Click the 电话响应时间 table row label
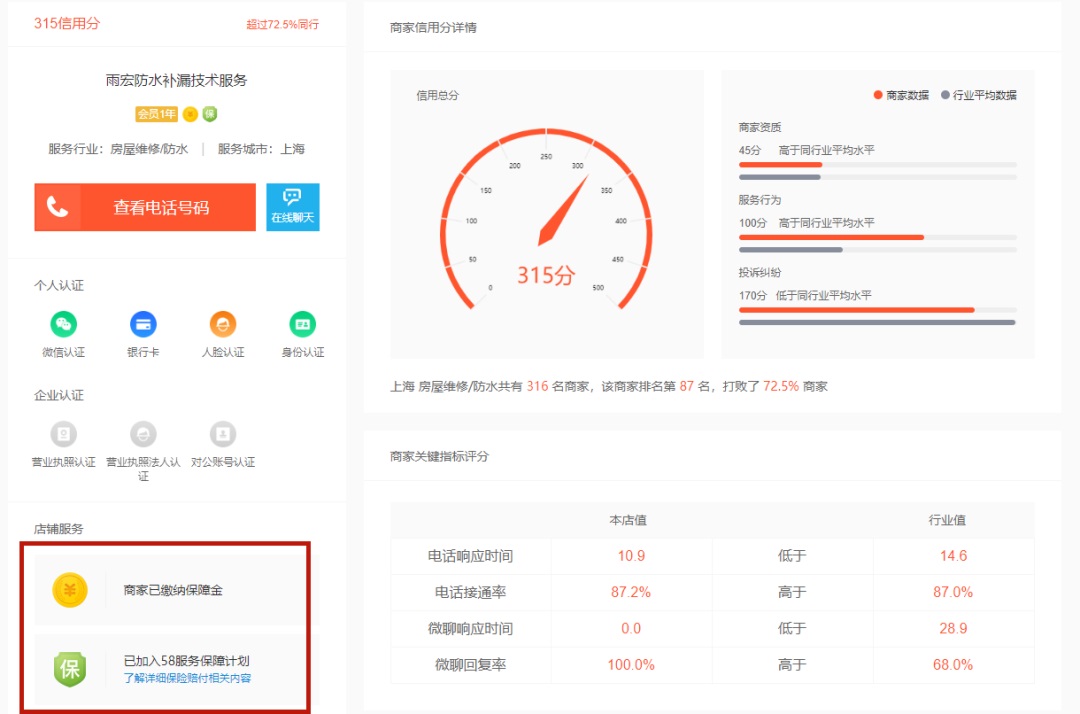 [470, 556]
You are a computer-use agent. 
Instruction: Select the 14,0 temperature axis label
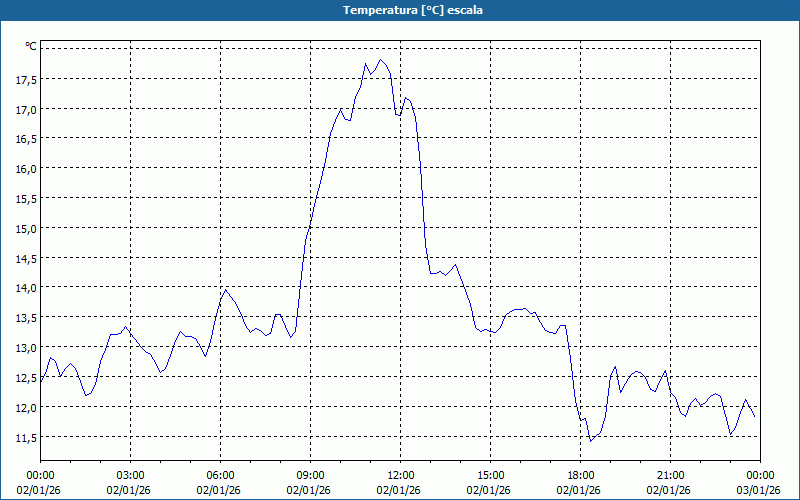pyautogui.click(x=25, y=288)
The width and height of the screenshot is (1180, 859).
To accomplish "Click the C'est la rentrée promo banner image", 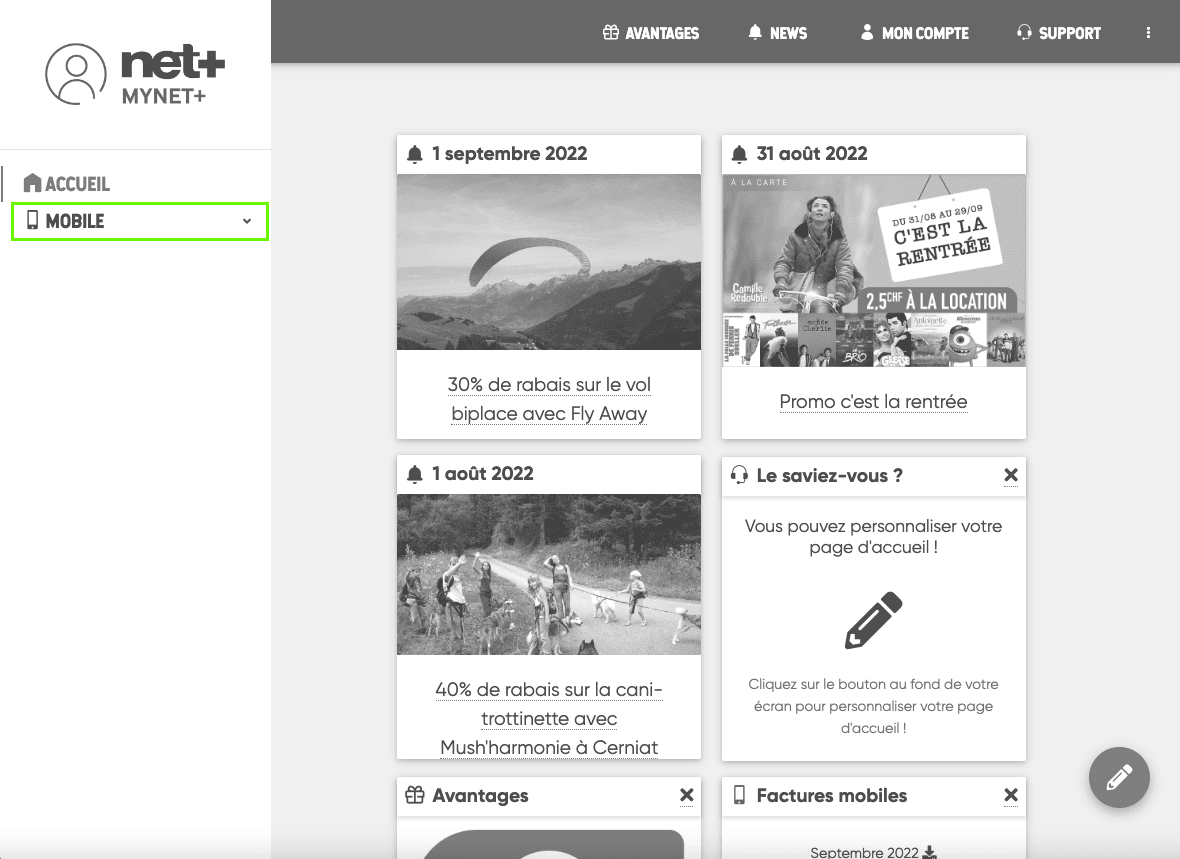I will point(873,270).
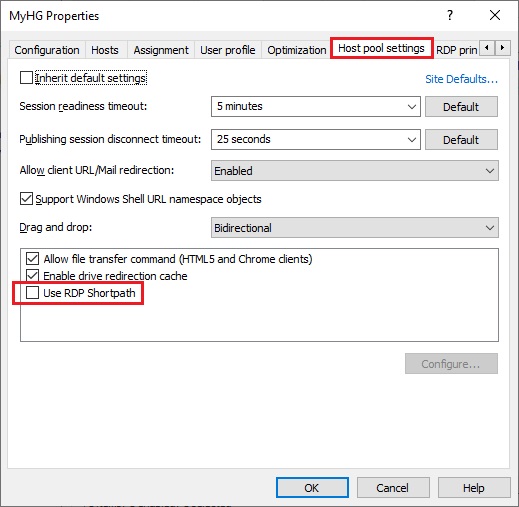Click the tab scroll right arrow
The image size is (519, 507).
[x=503, y=48]
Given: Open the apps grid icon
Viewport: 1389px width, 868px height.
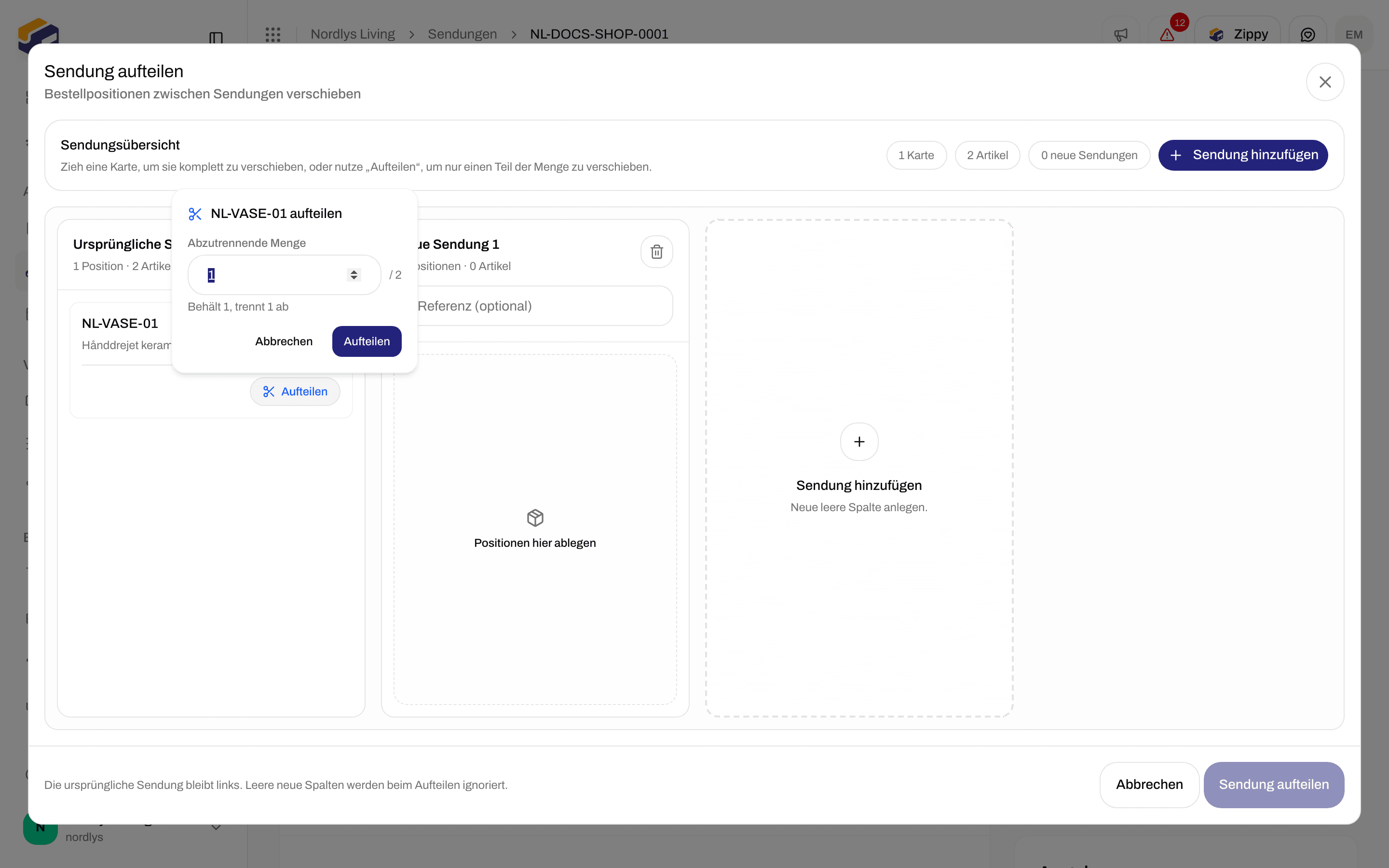Looking at the screenshot, I should [273, 34].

What to do — Set the lines above down again, word for word, from the first through the one containing "The width and"; pictures excluded.

Answer space —
Click the 电话响应时间 table row label
 [470, 556]
You are a computer-use agent. 
Instruction: Select the 14,0 temperature axis label
pyautogui.click(x=25, y=288)
The width and height of the screenshot is (1180, 859).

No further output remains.